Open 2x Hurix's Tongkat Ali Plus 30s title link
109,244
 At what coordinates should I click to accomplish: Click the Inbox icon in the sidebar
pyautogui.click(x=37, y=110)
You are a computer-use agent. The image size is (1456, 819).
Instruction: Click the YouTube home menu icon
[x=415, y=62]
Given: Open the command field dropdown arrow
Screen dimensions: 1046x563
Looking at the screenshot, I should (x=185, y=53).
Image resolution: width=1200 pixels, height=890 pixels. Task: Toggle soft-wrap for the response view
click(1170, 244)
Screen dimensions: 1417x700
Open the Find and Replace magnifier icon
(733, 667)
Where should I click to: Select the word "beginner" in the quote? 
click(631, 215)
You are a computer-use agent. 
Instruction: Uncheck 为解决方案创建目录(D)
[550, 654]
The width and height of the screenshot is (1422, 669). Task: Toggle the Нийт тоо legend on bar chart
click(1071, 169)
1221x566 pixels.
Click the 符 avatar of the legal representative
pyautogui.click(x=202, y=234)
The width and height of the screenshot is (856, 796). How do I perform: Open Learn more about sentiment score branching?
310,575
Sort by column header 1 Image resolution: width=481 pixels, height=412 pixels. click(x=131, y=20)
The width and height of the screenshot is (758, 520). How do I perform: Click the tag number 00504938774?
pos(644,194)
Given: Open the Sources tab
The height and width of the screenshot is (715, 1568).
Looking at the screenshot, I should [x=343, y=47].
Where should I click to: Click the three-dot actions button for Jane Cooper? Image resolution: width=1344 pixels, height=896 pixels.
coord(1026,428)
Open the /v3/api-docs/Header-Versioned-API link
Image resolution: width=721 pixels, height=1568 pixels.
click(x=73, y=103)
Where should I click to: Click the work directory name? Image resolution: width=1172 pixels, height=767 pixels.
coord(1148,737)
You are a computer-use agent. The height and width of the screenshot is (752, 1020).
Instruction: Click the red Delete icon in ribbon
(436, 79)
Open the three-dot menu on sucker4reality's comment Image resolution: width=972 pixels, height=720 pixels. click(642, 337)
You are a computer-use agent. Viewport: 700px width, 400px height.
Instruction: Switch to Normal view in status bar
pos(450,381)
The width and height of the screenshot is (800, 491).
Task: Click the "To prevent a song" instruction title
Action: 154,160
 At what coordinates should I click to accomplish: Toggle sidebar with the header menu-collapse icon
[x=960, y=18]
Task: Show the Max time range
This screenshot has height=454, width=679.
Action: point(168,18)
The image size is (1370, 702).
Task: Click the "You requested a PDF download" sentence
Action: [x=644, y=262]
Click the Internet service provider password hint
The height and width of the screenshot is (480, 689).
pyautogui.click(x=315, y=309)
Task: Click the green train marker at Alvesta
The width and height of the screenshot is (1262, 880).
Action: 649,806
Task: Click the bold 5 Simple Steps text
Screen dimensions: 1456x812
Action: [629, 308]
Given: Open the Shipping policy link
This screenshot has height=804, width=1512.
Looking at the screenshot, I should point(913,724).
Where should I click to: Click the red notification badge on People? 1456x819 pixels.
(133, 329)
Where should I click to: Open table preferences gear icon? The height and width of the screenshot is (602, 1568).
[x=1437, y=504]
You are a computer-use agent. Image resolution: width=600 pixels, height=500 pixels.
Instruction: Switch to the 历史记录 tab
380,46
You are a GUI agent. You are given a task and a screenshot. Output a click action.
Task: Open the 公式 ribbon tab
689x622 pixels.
* * * * * * * * *
This exercise needs every line of the listing that contains the word "computer".

> [Written reply]
You are a computer-use agent. The image size is (1456, 819).
You are a computer-use agent. 
You are a computer-use agent. The height and width of the screenshot is (752, 1020).
You are a computer-use agent. Viewport: 700px width, 400px height.
You are a computer-use agent. Image resolution: width=600 pixels, height=500 pixels.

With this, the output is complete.